### [Saved data entries]
- - - - - - -

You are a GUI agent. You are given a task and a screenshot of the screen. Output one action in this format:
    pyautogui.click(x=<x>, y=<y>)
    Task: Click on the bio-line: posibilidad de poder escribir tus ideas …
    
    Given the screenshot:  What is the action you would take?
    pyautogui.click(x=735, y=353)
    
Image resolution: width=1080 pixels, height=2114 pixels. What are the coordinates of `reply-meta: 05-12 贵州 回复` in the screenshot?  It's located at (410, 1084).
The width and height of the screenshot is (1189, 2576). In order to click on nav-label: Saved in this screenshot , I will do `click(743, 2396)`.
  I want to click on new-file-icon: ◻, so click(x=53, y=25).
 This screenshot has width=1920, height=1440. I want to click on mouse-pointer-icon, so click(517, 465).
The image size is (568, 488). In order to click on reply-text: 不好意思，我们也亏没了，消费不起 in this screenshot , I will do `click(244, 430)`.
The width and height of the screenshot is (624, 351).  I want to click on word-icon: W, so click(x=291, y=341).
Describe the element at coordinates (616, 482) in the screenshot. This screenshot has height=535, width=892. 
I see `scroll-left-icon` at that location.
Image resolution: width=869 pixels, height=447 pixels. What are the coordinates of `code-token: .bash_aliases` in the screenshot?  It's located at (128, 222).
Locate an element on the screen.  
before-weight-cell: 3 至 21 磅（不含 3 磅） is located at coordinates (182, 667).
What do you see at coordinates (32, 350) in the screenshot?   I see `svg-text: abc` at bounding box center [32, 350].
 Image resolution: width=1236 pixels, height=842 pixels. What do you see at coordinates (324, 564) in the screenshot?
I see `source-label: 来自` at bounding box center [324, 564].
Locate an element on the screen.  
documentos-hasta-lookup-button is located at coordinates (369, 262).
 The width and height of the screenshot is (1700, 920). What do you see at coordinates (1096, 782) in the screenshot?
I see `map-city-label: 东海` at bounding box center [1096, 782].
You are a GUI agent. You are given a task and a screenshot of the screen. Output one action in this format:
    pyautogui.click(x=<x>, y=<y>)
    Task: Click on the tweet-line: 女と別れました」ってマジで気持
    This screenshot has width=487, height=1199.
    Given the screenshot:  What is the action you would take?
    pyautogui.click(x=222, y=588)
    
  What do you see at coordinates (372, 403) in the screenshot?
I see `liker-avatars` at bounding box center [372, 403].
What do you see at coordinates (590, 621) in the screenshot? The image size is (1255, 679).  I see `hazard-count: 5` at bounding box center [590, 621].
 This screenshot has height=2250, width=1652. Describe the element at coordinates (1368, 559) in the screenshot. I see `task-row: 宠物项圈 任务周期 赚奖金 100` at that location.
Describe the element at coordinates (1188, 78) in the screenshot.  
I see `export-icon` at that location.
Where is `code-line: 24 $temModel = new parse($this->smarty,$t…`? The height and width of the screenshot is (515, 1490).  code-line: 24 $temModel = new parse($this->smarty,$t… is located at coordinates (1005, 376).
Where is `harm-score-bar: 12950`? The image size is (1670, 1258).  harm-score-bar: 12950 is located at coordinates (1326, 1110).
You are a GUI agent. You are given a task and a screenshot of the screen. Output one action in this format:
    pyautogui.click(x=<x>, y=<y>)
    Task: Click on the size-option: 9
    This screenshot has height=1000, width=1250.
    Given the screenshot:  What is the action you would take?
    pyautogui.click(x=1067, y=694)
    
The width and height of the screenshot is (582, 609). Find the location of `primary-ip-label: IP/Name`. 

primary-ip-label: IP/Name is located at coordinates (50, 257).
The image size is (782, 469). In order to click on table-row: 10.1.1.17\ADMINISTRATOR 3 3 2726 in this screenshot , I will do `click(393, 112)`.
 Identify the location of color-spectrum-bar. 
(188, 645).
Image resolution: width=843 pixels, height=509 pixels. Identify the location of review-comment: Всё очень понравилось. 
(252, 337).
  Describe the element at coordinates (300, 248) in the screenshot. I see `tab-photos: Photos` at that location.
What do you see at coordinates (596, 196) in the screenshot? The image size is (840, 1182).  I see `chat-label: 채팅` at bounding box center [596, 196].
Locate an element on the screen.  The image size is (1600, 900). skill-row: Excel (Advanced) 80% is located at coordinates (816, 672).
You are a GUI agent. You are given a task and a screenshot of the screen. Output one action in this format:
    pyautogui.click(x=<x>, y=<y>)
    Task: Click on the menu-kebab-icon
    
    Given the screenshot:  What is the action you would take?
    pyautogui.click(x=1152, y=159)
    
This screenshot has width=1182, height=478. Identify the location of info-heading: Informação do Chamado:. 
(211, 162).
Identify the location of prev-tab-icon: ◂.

- - - - - - -

### [Try it]
Please quote all of the material above, word for word, without leaving any part out.

### [Exercise output]
You are a GUI agent. You are given a task and a screenshot of the screen. Output one action in this format:
    pyautogui.click(x=<x>, y=<y>)
    Task: Click on the bio-line: posibilidad de poder escribir tus ideas …
    
    Given the screenshot:  What is the action you would take?
    pyautogui.click(x=735, y=353)
    
Image resolution: width=1080 pixels, height=2114 pixels. What are the coordinates of `reply-meta: 05-12 贵州 回复` in the screenshot?  It's located at (410, 1084).
The width and height of the screenshot is (1189, 2576). In order to click on nav-label: Saved in this screenshot , I will do `click(743, 2396)`.
  I want to click on new-file-icon: ◻, so click(x=53, y=25).
 This screenshot has width=1920, height=1440. I want to click on mouse-pointer-icon, so click(517, 465).
The image size is (568, 488). In order to click on reply-text: 不好意思，我们也亏没了，消费不起 in this screenshot , I will do `click(244, 430)`.
The width and height of the screenshot is (624, 351).  I want to click on word-icon: W, so click(x=291, y=341).
Describe the element at coordinates (616, 482) in the screenshot. This screenshot has height=535, width=892. 
I see `scroll-left-icon` at that location.
Image resolution: width=869 pixels, height=447 pixels. What are the coordinates of `code-token: .bash_aliases` in the screenshot?  It's located at (128, 222).
Locate an element on the screen.  
before-weight-cell: 3 至 21 磅（不含 3 磅） is located at coordinates (182, 667).
What do you see at coordinates (32, 350) in the screenshot?   I see `svg-text: abc` at bounding box center [32, 350].
 Image resolution: width=1236 pixels, height=842 pixels. What do you see at coordinates (324, 564) in the screenshot?
I see `source-label: 来自` at bounding box center [324, 564].
Locate an element on the screen.  
documentos-hasta-lookup-button is located at coordinates (369, 262).
 The width and height of the screenshot is (1700, 920). What do you see at coordinates (1096, 782) in the screenshot?
I see `map-city-label: 东海` at bounding box center [1096, 782].
You are a GUI agent. You are given a task and a screenshot of the screen. Output one action in this format:
    pyautogui.click(x=<x>, y=<y>)
    Task: Click on the tweet-line: 女と別れました」ってマジで気持
    This screenshot has width=487, height=1199.
    Given the screenshot:  What is the action you would take?
    pyautogui.click(x=222, y=588)
    
  What do you see at coordinates (372, 403) in the screenshot?
I see `liker-avatars` at bounding box center [372, 403].
What do you see at coordinates (590, 621) in the screenshot? The image size is (1255, 679).  I see `hazard-count: 5` at bounding box center [590, 621].
 This screenshot has height=2250, width=1652. Describe the element at coordinates (1368, 559) in the screenshot. I see `task-row: 宠物项圈 任务周期 赚奖金 100` at that location.
Describe the element at coordinates (1188, 78) in the screenshot.  
I see `export-icon` at that location.
Where is `code-line: 24 $temModel = new parse($this->smarty,$t…`? The height and width of the screenshot is (515, 1490).  code-line: 24 $temModel = new parse($this->smarty,$t… is located at coordinates (1005, 376).
Where is `harm-score-bar: 12950`? The image size is (1670, 1258).  harm-score-bar: 12950 is located at coordinates (1326, 1110).
You are a GUI agent. You are given a task and a screenshot of the screen. Output one action in this format:
    pyautogui.click(x=<x>, y=<y>)
    Task: Click on the size-option: 9
    This screenshot has height=1000, width=1250.
    Given the screenshot:  What is the action you would take?
    pyautogui.click(x=1067, y=694)
    
The width and height of the screenshot is (582, 609). Find the location of `primary-ip-label: IP/Name`. 

primary-ip-label: IP/Name is located at coordinates (50, 257).
The image size is (782, 469). In order to click on table-row: 10.1.1.17\ADMINISTRATOR 3 3 2726 in this screenshot , I will do `click(393, 112)`.
 Identify the location of color-spectrum-bar. 
(188, 645).
Image resolution: width=843 pixels, height=509 pixels. Identify the location of review-comment: Всё очень понравилось. 
(252, 337).
  Describe the element at coordinates (300, 248) in the screenshot. I see `tab-photos: Photos` at that location.
What do you see at coordinates (596, 196) in the screenshot? The image size is (840, 1182).  I see `chat-label: 채팅` at bounding box center [596, 196].
Locate an element on the screen.  The image size is (1600, 900). skill-row: Excel (Advanced) 80% is located at coordinates (816, 672).
You are a GUI agent. You are given a task and a screenshot of the screen. Output one action in this format:
    pyautogui.click(x=<x>, y=<y>)
    Task: Click on the menu-kebab-icon
    
    Given the screenshot:  What is the action you would take?
    pyautogui.click(x=1152, y=159)
    
This screenshot has width=1182, height=478. Identify the location of info-heading: Informação do Chamado:. 
(211, 162).
Identify the location of prev-tab-icon: ◂.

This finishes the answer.